I: Em, mam mieć wyrzuty sumienia? A może był kotem, którego dokarmiałam?
 Nie, nie taki był mój zamysł, Miałam na myśli to, że może być człowiekiem, którego mijasz, a na którego nie zwracasz uwagi. Wiemy, że tak właśnie objawia się wśród nas. To nie żaden... osobisty atak. Mówię jedynie jak jest.
B: Nie lubisz czytać?
 Skąd te wnioski? Mówię po prostu, że nie pamiętam teraz żadnego tytułu, co w moim przypadku nie powinno być niczym dziwnym.
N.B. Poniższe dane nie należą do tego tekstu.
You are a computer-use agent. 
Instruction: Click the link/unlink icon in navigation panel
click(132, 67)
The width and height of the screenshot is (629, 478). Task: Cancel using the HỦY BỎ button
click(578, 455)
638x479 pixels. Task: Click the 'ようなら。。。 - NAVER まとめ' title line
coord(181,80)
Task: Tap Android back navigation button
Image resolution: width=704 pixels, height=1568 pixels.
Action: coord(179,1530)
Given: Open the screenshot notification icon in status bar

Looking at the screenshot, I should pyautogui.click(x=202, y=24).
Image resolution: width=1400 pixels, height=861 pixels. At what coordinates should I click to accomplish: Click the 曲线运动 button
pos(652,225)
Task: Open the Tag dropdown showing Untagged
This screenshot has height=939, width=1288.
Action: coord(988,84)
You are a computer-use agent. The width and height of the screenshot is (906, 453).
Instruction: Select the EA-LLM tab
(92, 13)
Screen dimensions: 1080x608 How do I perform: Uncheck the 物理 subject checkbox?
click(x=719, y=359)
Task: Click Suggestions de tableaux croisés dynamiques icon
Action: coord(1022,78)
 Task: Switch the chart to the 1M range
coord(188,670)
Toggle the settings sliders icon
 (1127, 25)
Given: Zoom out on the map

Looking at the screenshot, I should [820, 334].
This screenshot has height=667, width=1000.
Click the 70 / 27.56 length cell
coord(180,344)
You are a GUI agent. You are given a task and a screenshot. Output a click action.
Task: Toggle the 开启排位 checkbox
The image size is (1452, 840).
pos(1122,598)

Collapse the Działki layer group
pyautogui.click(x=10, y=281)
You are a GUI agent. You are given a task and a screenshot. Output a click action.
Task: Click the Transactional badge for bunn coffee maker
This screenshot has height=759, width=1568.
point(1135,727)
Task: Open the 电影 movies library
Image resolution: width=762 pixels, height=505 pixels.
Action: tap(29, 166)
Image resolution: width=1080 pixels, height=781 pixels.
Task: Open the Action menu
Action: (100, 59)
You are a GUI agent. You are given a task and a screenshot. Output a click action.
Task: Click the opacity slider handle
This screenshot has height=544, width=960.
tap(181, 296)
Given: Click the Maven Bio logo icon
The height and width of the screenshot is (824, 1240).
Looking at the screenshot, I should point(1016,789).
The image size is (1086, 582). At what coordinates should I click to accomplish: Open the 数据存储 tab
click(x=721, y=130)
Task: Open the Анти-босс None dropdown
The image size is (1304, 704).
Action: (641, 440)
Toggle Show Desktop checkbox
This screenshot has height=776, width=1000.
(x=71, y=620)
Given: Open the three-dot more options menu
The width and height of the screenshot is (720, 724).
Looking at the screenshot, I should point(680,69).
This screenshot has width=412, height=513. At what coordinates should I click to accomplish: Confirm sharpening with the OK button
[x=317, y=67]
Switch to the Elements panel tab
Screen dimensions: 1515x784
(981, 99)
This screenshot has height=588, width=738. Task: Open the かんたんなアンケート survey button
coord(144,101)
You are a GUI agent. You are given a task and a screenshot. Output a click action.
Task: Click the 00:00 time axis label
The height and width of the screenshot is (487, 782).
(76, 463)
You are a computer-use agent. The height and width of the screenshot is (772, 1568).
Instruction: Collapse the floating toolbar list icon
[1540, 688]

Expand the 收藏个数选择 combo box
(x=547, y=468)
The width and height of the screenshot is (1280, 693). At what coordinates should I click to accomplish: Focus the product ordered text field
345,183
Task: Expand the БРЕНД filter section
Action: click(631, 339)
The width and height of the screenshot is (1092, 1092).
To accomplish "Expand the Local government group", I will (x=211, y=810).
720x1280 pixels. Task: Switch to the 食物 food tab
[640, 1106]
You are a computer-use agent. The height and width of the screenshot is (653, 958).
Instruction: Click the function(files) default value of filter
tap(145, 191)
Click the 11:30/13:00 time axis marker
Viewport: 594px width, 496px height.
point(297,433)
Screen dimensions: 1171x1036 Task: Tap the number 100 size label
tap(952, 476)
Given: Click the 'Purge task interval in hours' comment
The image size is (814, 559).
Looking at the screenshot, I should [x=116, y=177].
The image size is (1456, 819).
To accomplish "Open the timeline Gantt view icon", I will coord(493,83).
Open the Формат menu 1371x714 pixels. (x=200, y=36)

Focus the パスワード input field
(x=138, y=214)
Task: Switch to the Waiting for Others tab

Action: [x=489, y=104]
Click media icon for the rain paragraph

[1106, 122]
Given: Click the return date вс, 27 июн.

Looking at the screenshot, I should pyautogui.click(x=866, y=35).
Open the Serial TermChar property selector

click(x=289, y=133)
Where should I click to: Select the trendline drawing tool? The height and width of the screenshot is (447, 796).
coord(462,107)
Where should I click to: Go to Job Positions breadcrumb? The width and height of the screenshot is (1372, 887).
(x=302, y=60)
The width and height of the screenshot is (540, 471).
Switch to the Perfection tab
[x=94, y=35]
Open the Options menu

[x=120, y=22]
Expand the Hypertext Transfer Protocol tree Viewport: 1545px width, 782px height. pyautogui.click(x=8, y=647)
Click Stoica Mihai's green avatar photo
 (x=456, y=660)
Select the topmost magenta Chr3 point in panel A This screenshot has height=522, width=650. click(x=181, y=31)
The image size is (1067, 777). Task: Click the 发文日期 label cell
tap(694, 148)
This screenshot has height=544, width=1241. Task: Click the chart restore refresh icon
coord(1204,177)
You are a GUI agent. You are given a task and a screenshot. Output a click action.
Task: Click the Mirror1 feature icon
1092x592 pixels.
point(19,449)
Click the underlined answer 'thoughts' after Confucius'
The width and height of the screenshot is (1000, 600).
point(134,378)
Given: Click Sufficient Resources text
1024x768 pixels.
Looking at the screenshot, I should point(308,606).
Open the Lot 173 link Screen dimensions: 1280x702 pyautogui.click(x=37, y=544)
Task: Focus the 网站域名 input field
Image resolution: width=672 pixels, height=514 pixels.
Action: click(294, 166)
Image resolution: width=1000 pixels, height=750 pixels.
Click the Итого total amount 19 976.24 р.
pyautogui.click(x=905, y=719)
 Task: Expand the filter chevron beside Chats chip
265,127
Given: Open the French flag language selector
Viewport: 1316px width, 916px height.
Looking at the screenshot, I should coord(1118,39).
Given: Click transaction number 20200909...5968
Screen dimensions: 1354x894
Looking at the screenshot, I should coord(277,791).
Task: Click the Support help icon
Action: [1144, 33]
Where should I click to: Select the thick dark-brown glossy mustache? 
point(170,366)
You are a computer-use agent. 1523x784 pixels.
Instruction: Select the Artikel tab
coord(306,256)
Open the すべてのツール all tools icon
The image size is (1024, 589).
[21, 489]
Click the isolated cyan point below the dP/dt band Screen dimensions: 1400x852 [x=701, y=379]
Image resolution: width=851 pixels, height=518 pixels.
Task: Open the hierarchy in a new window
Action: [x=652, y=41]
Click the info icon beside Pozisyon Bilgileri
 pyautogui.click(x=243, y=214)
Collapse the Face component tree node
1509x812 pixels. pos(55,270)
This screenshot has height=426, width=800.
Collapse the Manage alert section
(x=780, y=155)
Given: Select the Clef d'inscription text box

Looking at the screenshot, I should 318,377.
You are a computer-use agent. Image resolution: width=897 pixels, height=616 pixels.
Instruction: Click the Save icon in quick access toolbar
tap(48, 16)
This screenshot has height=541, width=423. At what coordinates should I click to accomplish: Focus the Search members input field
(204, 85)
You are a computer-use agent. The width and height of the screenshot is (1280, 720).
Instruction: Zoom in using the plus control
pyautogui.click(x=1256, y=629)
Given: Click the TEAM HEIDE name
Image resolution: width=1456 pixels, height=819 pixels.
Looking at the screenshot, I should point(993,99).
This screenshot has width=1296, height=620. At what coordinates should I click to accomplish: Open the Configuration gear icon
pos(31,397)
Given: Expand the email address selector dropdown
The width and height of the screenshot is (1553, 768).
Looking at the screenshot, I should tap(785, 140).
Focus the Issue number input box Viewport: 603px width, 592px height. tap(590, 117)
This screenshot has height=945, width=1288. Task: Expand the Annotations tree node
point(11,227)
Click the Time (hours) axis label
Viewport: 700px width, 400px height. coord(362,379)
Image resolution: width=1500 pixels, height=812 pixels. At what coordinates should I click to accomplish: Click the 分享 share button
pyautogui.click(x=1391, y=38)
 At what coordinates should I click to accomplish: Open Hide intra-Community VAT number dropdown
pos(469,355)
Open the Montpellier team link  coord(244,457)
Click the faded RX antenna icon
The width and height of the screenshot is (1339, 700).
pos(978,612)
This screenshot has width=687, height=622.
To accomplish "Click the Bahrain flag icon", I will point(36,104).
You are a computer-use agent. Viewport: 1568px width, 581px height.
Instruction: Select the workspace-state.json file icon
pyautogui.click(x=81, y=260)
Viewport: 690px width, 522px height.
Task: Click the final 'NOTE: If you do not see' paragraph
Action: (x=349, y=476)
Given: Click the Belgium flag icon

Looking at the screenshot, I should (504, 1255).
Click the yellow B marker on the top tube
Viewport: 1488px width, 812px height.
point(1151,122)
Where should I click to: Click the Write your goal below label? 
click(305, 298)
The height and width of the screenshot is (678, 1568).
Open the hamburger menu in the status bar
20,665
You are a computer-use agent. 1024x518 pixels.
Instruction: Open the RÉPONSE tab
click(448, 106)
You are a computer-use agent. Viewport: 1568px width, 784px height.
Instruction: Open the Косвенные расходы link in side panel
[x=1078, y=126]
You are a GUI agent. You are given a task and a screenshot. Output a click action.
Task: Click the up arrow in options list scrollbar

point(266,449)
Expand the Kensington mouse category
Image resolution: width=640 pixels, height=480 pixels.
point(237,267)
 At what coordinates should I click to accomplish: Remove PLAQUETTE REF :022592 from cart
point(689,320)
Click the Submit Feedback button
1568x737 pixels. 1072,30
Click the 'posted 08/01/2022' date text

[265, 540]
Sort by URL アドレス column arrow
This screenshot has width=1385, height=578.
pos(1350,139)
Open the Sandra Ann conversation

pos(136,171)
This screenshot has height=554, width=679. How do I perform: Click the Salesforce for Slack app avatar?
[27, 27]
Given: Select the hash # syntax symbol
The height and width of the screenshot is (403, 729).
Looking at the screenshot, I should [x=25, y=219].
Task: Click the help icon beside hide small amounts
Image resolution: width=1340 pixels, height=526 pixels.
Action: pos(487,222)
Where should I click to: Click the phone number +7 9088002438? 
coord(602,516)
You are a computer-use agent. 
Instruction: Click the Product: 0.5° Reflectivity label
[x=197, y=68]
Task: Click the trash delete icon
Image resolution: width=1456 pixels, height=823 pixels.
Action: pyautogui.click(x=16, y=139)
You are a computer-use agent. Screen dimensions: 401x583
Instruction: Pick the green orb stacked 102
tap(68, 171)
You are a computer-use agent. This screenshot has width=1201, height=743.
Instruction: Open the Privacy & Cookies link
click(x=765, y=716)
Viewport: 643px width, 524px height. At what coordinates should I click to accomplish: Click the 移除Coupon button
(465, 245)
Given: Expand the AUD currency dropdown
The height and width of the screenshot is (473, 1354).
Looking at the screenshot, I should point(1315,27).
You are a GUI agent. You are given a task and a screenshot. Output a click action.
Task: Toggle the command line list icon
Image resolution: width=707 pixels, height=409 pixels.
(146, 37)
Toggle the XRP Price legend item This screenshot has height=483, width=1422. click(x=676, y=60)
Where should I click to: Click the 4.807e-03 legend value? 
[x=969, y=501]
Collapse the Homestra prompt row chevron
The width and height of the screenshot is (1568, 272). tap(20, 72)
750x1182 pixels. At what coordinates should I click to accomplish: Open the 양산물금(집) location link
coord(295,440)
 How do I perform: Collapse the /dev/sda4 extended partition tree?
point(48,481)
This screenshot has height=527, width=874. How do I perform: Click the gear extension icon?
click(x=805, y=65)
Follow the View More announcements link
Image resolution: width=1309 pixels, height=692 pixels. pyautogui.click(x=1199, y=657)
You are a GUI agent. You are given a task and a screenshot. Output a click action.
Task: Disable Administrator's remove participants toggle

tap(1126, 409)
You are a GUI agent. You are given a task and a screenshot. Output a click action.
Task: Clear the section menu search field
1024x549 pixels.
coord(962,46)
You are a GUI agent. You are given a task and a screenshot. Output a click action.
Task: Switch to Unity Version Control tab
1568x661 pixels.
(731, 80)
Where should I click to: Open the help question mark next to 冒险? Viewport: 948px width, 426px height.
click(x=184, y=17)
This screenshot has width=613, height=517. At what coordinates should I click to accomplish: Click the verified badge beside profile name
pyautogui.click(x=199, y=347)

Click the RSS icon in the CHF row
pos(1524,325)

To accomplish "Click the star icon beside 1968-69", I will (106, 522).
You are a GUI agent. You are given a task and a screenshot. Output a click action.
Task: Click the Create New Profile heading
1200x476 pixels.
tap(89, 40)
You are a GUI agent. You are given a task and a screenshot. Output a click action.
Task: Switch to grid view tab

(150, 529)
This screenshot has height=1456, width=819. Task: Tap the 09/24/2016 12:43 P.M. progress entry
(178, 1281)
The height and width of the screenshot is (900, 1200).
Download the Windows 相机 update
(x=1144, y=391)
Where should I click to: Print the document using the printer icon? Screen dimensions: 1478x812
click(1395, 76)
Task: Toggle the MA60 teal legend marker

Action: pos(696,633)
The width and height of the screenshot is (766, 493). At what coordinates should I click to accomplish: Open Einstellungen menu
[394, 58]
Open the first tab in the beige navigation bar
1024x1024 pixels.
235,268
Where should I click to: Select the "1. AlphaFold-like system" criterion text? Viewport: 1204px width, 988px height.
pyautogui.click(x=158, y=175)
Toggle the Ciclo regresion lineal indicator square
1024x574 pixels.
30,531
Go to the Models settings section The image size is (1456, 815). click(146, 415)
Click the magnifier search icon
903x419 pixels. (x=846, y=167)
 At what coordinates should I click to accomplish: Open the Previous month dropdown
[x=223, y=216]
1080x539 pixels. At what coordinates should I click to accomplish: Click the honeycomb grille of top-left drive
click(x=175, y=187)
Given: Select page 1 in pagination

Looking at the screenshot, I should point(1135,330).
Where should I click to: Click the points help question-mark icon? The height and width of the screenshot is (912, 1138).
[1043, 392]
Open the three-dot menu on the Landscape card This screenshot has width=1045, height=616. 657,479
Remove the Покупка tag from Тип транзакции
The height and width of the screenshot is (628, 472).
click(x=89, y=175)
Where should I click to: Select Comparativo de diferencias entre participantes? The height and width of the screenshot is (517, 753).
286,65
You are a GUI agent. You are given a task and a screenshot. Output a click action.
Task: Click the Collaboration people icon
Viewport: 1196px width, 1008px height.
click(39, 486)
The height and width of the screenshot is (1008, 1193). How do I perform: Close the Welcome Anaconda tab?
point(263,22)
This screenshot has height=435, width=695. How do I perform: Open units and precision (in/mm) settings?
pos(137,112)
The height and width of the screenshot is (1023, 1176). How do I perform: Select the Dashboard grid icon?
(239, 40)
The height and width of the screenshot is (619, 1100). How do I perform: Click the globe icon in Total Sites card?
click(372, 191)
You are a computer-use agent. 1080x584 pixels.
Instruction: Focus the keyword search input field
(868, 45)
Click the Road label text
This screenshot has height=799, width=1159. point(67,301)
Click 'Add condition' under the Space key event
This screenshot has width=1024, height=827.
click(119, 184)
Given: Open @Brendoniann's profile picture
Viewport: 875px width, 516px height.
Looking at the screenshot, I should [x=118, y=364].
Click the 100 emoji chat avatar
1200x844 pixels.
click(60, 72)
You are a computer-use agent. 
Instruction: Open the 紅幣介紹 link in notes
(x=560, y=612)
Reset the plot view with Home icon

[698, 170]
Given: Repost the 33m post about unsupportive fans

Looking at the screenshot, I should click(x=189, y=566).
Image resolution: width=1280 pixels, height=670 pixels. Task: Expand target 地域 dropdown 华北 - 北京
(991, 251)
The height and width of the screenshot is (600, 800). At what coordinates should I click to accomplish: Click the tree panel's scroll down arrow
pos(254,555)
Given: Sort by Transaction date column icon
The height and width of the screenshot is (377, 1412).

Skupiam się na tym, by nie zapominać najważniejszych rzeczy, a dzieła literackie jakoś się do nich nie zaliczają. Wolę musieć przeczytać coś raz jeszcze, zamiast kuć na pamięć wszystko, co o sobie zapisałem. Priorytety.

Astrid Löfgren

N, kto by się z "góry" przejmował takimi detalami. Chudnie i tyje w zawrotnym tempie, zrzućmy winę na metabolizm. Będzie prościej. Buckyś zrobił taki szał, że chyba nie posunęliby się do stopniowego minimalizowania jego roli.
Może trzeba wziąć go sposobem i dla odmiany okazać współczucie jakieś, czy coś. Może wtedy powie. 
/Z wagą Bucky'ego jest jak z włosami Natashy, które magicznie rosną szybciej od włosów całej reszty świata! I do tego jeszcze same się prostują, bo jakoś wątpię, by Sam trzymał w domu profesjonalną prostownicę. Chyba, że Taszeńka wybrała się na kreatynowe prostowanie włosów. I makijaż permanentny. 
I czy by się nie posunęli? A Loki? Jego fandom wciąż jest ogromny, pan Hiddleston jest aktorem naprawdę dobrym, a w MCU pojawi się po raz pierwszy od 2013 roku, a jego rola będzie ponoć mniejsza niż w poprzednich produkcjach przez mnogość wątków i fakt, że będzie pojawiał się też pod postacią Odyna. W IW też nie dostatnie jakiejś super dużej roli, zważywszy na ogrom postaci i fakt, że Avengers będą musieli się zjednoczyć, poznać Doktorka i Strażników, a do tego Thor i Hulk wrócą po trzech latach na Ziemę...
/Może trzeba pytać u innego źródła? Kurczę, idę pisać maila do Zuba.
Steve, i pewnie nie chodzi tylko o sprawy zawodowe. No cóż, życie w jakimś stopniu jest do bani.
 Czasem mam wrażenie, że jest to naprawdę, ale to naprawdę ogromny stopień. Czasem tak ogromny, że aż braknie mi kulturalnych i cenzuralnych słów na jego określenie.
Bucky, domyśl się.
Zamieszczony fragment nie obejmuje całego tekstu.